From Pont and Viaduct d'Austerlitz we continue north-west and arrive to sights already browsed in a former blog ("From Place de la Contrescarpe to Luxembourg Gardens"). We head to Quai Saint-Bernard. Walk further, in the same direction, for 500 m. and arrive to t onto Tino-Rossi Garden, 2 Quai Saint-Bernard.
A boat on the Seine - opposite Quai Saint Bernard:
We continue walking further north-west along the Seine, we pass Pont de Sully and after 700 m. we arrive to Pont de la Tournelle. A first wooden bridge, built in the 14th century, connected the Left Bank to the Ile Notre-Dame. The terrible floods of 1651 swept away most of that wooden bridge. A bridge in stone was built in 1656, by Christophe Marie, the developer of the Ile St-Louis, on the site of a wooden bridge that had been demolished in 1918 with a view to improving the flow of the high water in the Seine. The present bridge is 24 m. wide and built in 1928 by the engineers Deval, Lang and Retraint. The support of the central arch comprises of 3 arches in reinforced concrete with a 7-metre pole. The bridge is adorned with the giant statue of Sainte-Geneviève, patron saint of Paris. The Pont de la Tournelle links the Ile St-Louis to the Quai de la Tournelle on the Rive Gauche. The Rue des Deux Ponts links the Pont de la Tournelle and Pont Marie, its counterpart on the north bank of the island. The bridge is 120 m long by 23 m wide; two small lateral arches flank a large and low central arch. Stone blocks conceal the reinforced concrete structure. One of Philippe Auguste’s Wall watch towers left its name to the bridge. This square tower or Tourelle became eventually known as Tournelle.

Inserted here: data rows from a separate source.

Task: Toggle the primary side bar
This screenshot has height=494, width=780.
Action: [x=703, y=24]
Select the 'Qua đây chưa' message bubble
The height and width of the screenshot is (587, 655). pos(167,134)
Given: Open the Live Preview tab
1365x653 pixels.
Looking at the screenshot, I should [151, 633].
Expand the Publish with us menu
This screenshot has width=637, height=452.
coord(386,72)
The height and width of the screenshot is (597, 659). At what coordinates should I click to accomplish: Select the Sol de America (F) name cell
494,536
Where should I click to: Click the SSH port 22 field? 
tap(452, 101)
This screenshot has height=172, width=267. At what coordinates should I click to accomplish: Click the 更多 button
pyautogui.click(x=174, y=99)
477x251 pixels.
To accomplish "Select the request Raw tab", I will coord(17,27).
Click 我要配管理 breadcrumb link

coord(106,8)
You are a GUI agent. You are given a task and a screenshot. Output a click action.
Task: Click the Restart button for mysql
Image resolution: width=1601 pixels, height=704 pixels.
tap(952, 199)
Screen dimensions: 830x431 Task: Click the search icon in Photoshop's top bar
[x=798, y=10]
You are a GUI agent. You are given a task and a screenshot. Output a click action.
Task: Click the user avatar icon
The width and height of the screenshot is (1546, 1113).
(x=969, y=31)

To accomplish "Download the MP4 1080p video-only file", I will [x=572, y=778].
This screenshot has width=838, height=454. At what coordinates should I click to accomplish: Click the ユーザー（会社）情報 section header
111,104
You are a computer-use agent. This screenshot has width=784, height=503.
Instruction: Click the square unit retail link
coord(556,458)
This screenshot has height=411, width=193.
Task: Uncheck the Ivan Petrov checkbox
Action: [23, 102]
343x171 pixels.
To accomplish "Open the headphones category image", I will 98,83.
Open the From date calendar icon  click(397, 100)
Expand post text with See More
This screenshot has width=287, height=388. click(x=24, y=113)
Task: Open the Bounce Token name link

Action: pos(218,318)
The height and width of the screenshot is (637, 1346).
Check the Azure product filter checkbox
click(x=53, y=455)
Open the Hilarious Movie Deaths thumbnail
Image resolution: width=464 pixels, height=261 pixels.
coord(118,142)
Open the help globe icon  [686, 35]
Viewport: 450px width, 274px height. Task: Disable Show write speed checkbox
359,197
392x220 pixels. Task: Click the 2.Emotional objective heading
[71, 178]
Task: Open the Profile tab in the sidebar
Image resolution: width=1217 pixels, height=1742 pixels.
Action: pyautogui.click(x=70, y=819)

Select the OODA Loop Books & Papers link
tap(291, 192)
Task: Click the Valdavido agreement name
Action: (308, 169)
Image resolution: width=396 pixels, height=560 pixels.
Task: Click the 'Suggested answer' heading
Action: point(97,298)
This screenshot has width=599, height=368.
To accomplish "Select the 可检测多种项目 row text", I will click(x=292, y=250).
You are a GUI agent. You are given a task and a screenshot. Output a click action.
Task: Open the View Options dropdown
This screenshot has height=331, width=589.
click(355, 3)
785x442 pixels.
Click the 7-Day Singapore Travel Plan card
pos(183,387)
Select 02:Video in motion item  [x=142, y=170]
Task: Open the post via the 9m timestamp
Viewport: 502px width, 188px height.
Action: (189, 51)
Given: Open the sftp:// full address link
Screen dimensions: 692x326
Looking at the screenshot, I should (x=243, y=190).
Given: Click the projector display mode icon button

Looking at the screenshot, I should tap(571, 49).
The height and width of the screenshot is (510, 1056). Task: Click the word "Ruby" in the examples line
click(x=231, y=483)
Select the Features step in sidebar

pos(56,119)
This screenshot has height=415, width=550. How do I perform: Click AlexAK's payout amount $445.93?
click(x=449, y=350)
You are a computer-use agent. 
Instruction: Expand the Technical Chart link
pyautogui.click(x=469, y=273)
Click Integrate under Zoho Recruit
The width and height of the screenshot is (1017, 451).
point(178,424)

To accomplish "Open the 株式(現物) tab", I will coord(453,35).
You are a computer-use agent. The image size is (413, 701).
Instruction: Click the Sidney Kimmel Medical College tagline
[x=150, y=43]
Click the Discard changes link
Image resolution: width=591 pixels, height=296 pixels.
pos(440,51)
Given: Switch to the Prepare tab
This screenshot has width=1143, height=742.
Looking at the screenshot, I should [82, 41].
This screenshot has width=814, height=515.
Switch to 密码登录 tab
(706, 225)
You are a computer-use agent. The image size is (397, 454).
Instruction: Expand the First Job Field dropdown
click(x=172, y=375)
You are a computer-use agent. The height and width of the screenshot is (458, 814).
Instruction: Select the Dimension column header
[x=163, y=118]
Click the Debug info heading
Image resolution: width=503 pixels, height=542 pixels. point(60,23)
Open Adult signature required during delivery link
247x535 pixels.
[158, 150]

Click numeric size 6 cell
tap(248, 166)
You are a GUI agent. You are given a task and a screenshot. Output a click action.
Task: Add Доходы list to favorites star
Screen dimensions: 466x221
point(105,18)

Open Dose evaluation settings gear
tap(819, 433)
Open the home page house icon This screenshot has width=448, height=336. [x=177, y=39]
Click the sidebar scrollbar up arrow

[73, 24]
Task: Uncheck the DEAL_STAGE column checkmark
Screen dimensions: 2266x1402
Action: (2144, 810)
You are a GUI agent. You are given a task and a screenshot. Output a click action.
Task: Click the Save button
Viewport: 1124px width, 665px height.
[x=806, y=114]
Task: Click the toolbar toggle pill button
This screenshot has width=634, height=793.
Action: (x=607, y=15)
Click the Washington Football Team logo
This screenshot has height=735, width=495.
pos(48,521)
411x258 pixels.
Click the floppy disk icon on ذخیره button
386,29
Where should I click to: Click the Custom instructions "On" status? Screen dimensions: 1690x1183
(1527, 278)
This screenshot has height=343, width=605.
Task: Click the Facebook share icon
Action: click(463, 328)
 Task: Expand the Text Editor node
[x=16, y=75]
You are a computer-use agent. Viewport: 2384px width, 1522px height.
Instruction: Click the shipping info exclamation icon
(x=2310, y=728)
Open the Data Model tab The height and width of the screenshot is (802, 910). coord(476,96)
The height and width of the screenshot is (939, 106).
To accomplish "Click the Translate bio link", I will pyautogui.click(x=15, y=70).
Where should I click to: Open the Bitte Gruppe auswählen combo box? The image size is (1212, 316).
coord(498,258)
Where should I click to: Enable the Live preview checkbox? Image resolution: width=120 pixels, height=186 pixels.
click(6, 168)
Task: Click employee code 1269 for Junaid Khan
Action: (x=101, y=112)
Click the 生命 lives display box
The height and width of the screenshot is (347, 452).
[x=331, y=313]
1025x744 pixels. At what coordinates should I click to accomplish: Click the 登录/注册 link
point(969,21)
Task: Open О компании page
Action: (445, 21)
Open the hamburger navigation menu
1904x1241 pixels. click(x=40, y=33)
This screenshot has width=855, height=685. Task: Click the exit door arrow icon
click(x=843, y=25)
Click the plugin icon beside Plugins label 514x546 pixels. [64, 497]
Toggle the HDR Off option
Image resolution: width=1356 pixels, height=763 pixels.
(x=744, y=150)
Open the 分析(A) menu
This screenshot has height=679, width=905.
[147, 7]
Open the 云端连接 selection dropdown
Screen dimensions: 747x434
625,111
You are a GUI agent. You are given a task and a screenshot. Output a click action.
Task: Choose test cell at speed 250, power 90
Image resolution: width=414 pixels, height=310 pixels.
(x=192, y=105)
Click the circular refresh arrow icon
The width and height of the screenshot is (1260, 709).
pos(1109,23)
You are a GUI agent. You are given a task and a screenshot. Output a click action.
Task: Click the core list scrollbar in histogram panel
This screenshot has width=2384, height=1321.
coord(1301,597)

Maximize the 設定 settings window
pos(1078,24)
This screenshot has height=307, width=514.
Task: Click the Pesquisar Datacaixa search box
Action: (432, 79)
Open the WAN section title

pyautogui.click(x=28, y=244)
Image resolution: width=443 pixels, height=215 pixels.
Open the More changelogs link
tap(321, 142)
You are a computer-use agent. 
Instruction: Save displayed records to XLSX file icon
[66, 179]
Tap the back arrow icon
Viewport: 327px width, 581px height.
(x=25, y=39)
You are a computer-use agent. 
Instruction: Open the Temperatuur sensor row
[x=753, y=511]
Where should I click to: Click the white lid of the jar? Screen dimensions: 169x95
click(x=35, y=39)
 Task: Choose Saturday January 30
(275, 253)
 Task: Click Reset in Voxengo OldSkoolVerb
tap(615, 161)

With Pont de la Tournelle - we can see the Notre-Dame Cathedral and Ille St. Louis:
It is 300 m. walk to the next bridge - Pont de l'Archevêché - still, with our face to the north-west along the Seine. Pont de l'Archevêché brings us very close to the Cathedral Notre-Dame. Welcome to the bridge of loving couples! The Pont de l'Archevêché, one of the narrowest bridges in Paris, is the spot for couples who want to immortalize their love. The Pont de l’Archevêché, reserved for pedestrians and cyclists, is also a pleasant place to walk, linking the Ile de la Cité to the 5th arrondissement.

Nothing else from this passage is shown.